Segment Start: Input for this task

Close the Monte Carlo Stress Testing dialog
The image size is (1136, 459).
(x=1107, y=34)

Segment End: Input for this task
Segment Start: Input for this task

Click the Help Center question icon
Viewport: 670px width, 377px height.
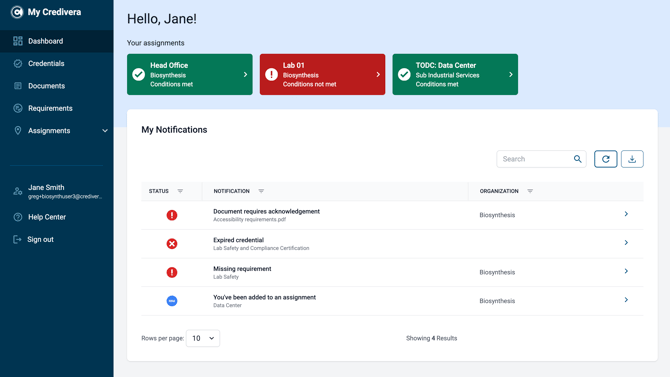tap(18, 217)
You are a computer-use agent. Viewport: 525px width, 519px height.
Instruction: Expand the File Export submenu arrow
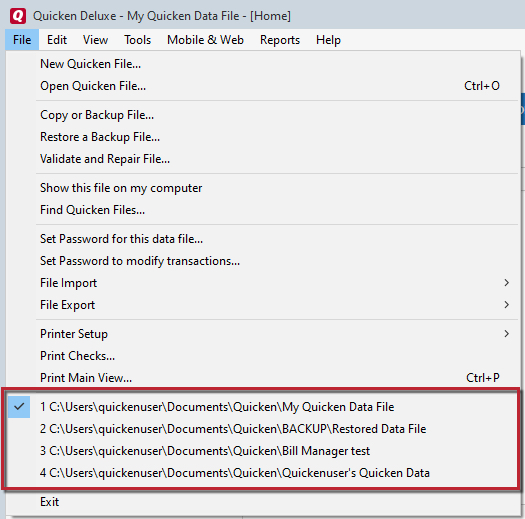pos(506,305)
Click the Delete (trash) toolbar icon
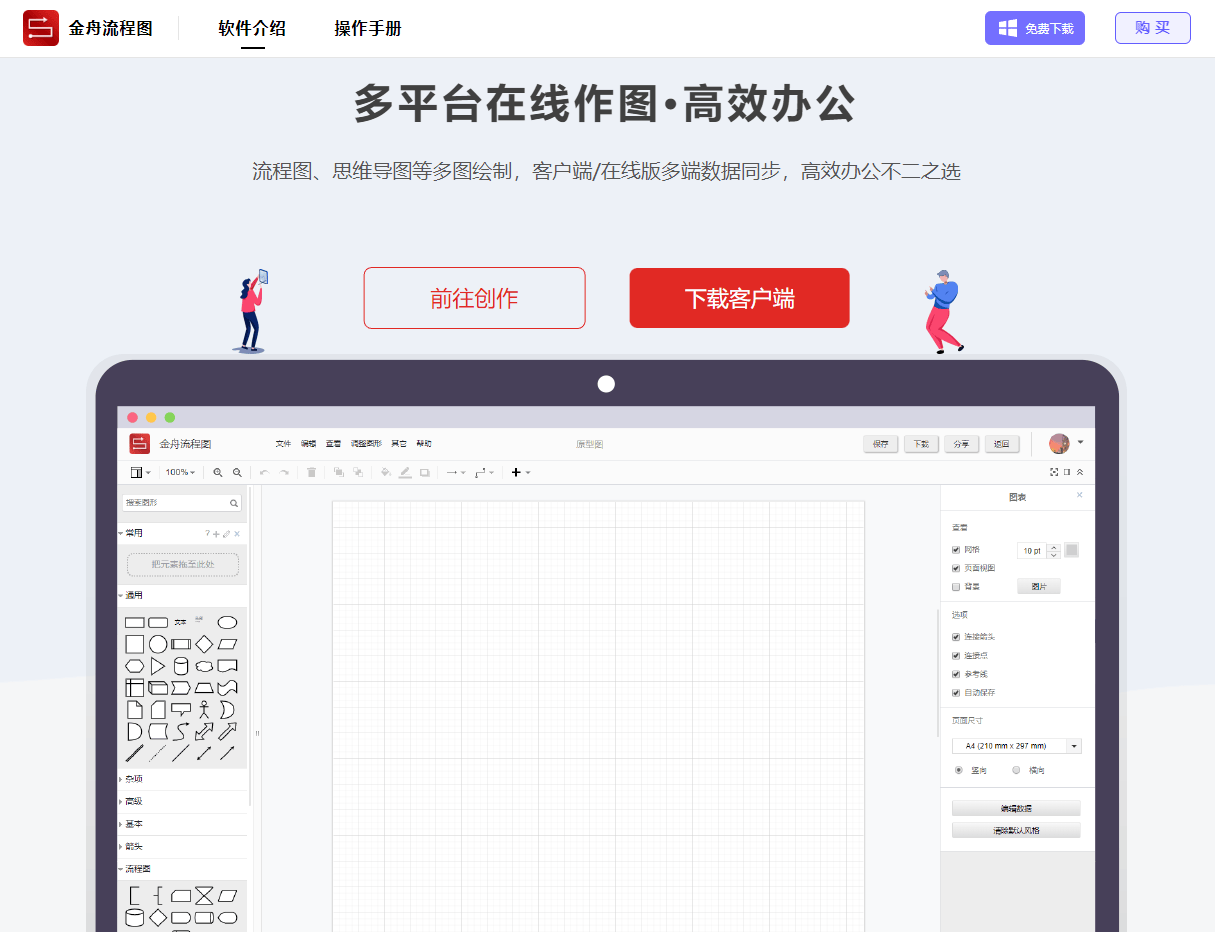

Segment End: Input for this task

#### Exercise brief
In the records above, find the line with "Viewport: 670px width, 377px height." and the line with "Click the Delete (trash) toolbar icon"; please transcribe exactly those two lines and all lines between them, omitting any picture.

#### Response to the exercise
Viewport: 670px width, 377px height.
tap(18, 217)
You are a computer-use agent. Viewport: 525px width, 519px height.
Instruction: Expand the File Export submenu arrow
pos(506,305)
Click the Delete (trash) toolbar icon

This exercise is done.